SELECTED EXTRACT.
____
Examples of Previously Successful Projects

Be forewarned, the examples on this webpage are for a different version of this class taught at UW. The UW class was 10-weeks whereas our class is 16-weeks. Each team assignment also differed in a number of ways. However, there is sufficient similarity between the two to warrant looking at them:

http://www.cs.washington.edu/education/courses/cse440/09au/projects.html

When you click on the above link, you’ll be taken to a list of project teams. You can click on each project team to go to their project website where you are able to download and view all of their deliverables.

Writing Guidelines and Grading (200 pts total)

Overall Writing Quality (20 pts)

Make sure your writing is easy to read: ensure it is clear and concise, use section headings, make liberal use of whitespace, include images in the body of the write-up with appropriate figure numbers and captions, refer to the figures in the body of your text, and check for grammatical errors.

Overview of Problem and Solution (20 pts)

This overview should be a concise statement of the problem you are tackling and a brief synopsis of your proposed solution. This problem and solution statement should be written with regards to the entire project as a whole, not just this assignment. Think back to the first team assignment where I asked you to write an introduction that “clearly articulated the problem and why it is important.” You should be sure to describe how your proposed solution is novel or, at the very least, how it may extend existing solutions.

Background and Review of Past Work (20 pts)

This section should provide a background context on the problem as well as a review of past work. I expect at least eight specific references to either related commercial products or research papers. When relevant, you should include a figure of the related application, tool, product, or webpage with a numbered figure caption below. When referring to past work it’s important to include a description of the past work, why it’s relevant and significant to the proposal at hand, and how your proposed solution is different. It’s absolutely crucial that this section is written well; feel free to start with your “background” section from team assignment #1 as a foundation and iterate it for your final report.

Interactive Prototype and Description (50 pts)

Describe your prototype. What are the main pieces of functionality? What are the main interaction ideas? How does a person interact with it? Reference images of the interface in your description. Include at least one picture of the entire interface design with all of the elements laid out. Make sure to describe any changes or new features since the last assignment.

Testing Method (20 pts)

Describe the participants in the experiment and how they were selected. Also, describe the testing environment and how the prototype and any other equipment were set up. Describe the relevant details of your testing procedure. This should include the experimental roles of each member of the team. The test measures detail what you looked for or measured during the experiment. You should concentrate on process data (i.e., what is happening in the big picture) in addition to bottom-line data (i.e., time or number of errors).
____
SUPPLIED ENTRIES.

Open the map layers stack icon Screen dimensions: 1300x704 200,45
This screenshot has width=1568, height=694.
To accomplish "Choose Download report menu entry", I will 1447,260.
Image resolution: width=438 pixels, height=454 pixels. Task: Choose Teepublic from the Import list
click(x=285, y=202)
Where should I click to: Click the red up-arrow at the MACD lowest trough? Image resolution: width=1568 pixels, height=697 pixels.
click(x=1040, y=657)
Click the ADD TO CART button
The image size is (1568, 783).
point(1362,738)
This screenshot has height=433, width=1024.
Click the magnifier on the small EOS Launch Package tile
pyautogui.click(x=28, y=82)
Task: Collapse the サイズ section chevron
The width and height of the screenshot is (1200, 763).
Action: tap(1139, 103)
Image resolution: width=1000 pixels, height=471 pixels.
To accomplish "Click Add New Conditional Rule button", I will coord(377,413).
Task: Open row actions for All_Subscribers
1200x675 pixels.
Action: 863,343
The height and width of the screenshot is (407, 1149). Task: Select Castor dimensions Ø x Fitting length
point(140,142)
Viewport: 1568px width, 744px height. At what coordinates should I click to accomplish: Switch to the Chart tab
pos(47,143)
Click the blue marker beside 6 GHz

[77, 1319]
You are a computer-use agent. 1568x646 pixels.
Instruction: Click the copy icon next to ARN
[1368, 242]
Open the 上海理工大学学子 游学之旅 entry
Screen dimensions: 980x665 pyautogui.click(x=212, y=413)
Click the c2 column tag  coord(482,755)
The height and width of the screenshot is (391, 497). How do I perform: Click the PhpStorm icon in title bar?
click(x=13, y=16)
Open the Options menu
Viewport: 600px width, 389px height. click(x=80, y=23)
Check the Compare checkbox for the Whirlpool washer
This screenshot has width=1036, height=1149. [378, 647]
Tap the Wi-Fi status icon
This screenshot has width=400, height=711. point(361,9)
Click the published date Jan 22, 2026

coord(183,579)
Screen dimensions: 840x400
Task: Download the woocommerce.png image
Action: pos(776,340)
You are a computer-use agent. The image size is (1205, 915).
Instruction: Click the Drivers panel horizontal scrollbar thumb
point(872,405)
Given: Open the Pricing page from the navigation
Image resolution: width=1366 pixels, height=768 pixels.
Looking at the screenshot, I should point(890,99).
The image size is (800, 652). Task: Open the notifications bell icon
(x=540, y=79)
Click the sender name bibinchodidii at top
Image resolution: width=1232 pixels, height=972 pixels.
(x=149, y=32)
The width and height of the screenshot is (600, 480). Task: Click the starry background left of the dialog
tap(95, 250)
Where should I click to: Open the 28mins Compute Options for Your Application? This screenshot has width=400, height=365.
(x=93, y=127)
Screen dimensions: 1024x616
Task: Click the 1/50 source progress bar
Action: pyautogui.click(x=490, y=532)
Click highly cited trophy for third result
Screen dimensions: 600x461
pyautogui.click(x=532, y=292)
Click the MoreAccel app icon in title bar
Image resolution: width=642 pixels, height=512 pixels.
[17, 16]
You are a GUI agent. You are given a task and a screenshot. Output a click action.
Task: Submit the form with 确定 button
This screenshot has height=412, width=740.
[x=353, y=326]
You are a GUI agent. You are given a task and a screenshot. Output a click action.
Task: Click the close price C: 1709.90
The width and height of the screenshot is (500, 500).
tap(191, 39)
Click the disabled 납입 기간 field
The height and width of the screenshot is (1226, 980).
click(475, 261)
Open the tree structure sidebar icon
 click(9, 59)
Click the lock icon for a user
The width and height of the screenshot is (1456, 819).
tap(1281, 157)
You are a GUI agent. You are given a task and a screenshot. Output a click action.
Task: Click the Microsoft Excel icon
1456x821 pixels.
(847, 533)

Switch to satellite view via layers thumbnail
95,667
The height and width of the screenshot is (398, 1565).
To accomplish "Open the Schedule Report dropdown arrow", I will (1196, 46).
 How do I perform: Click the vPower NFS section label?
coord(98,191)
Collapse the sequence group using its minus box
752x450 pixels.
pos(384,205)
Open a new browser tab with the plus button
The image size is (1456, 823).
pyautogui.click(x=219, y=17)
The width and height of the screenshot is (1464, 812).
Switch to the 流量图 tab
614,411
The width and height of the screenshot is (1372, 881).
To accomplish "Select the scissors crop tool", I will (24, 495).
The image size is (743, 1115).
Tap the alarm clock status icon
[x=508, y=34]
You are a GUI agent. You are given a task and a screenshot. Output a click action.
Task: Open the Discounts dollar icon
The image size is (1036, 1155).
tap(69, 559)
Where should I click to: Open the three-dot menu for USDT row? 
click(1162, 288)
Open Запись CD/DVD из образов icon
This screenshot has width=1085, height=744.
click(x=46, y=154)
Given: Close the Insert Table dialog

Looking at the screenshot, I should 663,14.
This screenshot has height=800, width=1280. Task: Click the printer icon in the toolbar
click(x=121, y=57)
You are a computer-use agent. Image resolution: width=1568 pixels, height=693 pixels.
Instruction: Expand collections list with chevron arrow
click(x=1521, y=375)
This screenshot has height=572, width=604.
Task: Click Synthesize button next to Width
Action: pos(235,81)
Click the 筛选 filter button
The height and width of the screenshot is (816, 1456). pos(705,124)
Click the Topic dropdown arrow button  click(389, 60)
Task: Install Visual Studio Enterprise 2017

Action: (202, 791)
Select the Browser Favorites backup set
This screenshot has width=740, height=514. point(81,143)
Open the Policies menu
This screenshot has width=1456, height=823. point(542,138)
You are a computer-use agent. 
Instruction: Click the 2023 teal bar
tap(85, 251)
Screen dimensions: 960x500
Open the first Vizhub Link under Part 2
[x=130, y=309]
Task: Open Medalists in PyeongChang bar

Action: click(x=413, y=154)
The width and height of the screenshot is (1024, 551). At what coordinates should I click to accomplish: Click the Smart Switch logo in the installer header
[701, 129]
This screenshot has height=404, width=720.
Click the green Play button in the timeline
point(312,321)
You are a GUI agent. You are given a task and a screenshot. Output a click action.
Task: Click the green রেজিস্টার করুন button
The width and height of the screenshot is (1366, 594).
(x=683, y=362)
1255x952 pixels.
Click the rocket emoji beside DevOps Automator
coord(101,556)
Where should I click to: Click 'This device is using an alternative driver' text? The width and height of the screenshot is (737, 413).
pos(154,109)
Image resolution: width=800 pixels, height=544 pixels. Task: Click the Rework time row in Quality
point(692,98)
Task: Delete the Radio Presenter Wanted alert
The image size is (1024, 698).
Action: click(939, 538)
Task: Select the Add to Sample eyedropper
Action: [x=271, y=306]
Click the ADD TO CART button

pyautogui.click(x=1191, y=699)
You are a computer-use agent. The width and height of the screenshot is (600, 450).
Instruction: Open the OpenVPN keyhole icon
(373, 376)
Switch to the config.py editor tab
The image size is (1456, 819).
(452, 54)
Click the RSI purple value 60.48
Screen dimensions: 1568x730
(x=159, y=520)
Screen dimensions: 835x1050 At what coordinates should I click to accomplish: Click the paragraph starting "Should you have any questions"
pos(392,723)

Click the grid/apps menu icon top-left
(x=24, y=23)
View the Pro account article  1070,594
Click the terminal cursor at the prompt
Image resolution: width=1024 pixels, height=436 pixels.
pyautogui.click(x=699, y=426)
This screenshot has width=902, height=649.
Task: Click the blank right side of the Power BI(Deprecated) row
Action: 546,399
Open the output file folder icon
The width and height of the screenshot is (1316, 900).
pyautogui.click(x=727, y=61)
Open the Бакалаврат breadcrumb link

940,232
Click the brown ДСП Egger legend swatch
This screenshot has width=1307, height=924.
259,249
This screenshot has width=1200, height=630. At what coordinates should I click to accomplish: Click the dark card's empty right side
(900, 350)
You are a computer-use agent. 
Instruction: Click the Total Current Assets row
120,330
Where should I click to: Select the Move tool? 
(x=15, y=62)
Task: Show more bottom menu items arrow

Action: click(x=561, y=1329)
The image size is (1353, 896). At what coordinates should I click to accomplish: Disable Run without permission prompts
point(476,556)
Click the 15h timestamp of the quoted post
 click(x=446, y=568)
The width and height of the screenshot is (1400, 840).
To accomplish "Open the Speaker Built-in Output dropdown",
____
Copy the passage of the final report guidelines from "Background and Review" to "your final report." word for word.

Background and Review of Past Work (20 pts)

This section should provide a background context on the problem as well as a review of past work. I expect at least eight specific references to either related commercial products or research papers. When relevant, you should include a figure of the related application, tool, product, or webpage with a numbered figure caption below. When referring to past work it’s important to include a description of the past work, why it’s relevant and significant to the proposal at hand, and how your proposed solution is different. It’s absolutely crucial that this section is written well; feel free to start with your “background” section from team assignment #1 as a foundation and iterate it for your final report.